You may need the help of a counsellor to sort it out . Don’t be afraid to get help . Its a brave , strong  and self caring thing to do.

Hi Panda

Thankyou for posting back. You are spot on....there is nothing with hope.

I see Dr Kim has posted too (as a professional) which is great. As one of the volunteers here we only offer our personal experiences so you can benefit from the power of information and support. Our 'opinions' are only a sign of support for what you are going through.

I hope you are doing as well as possible in your tough situation Panda

we are happy to be here for you

My Best

Paul

Spearmint
Community Member

Hi,

I went through a breakup last year (together 6 years), where my partner had depression. I believed at the time that the reason he left me was because he was depressed. I was devastated. Like you, I had put everything into that relationship, I sacrificed so much, tried everything to make him happy and I stood by him in situations when no one else would. It was painful to realize eventually that maybe being in that relationship was the reason he was depressed and that he was doing the right thing for his mental health and his life.
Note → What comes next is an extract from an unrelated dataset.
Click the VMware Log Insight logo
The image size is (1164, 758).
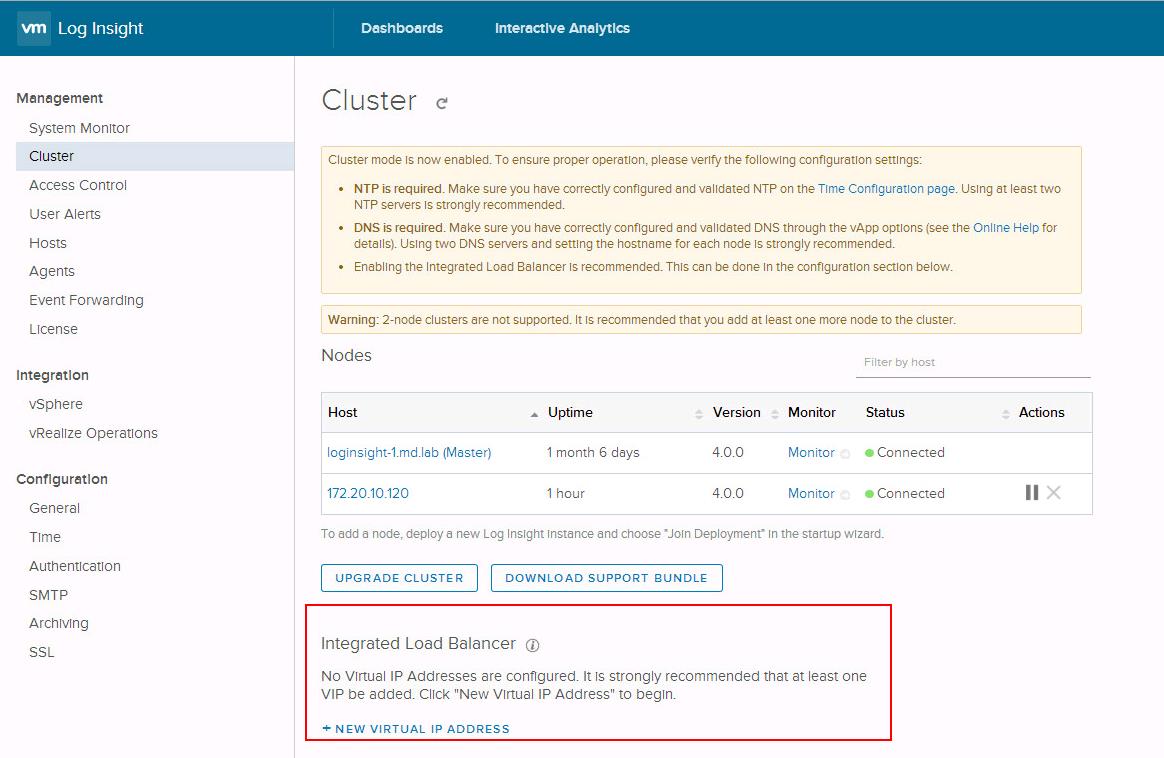pos(81,28)
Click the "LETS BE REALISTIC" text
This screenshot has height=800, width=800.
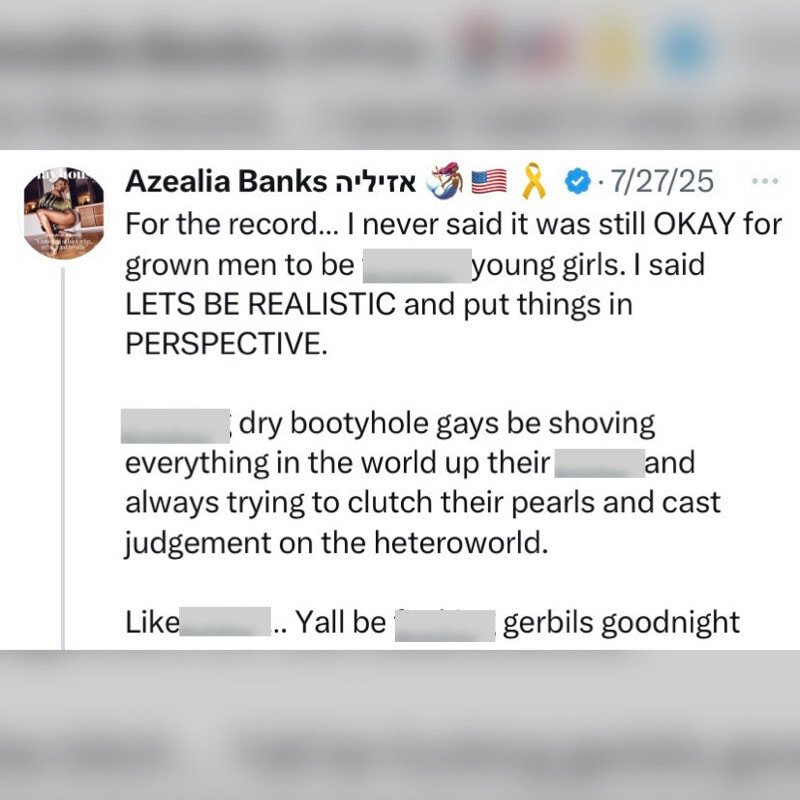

Like you I was very concerned about his well being because of how depressed he was, but what I did was tell him that if he was ever struggling or feeling his lowest that he could always talk to me, even if it was 40 years from now. Then i took a step back, because I knew that being needy only pushes people further away. If he really did want to be with me, he'd figure it out on his own.

As hard as it is, it is selfish to try and make someone stay if they don't want to. Trust me I know the pain rips through your soul to be without the person you love and have them no longer feel the same way.

We can't ever really know the other persons experience of the relationship. Unfortunately in love there is no certainty and sometimes things don't last forever even though we thought they would.

What I am realizing now is that when I look back on that relationship, I was unhappy alot of the time and there were many things that weren't as good as I thought they were, even though I still miss him very much.

It's a very rough journey, but if someone has 0 interest in fighting for the relationship, there is absolutely nothing you can do. Letting go of someone you love is one of the hardest things in the world to do, but if you really love her then you need to. She may come back, she may not. But she has to figure that out on her own.

Taking care of yourself right now is paramount, when you've made another person your entire life and they leave, that's when you really feel that your life is empty, its both scary and painful.

When your life falls apart you panic and scramble to try and put it all back together. Your focus is entirely on her but putting that focus on you is what needs to be done right now. Allow yourself to grieve and be very very gentle with yourself.

I know that none of this is what you want to hear so you will choose to ignore it.

I'm so so sorry that you are going through this, please take care.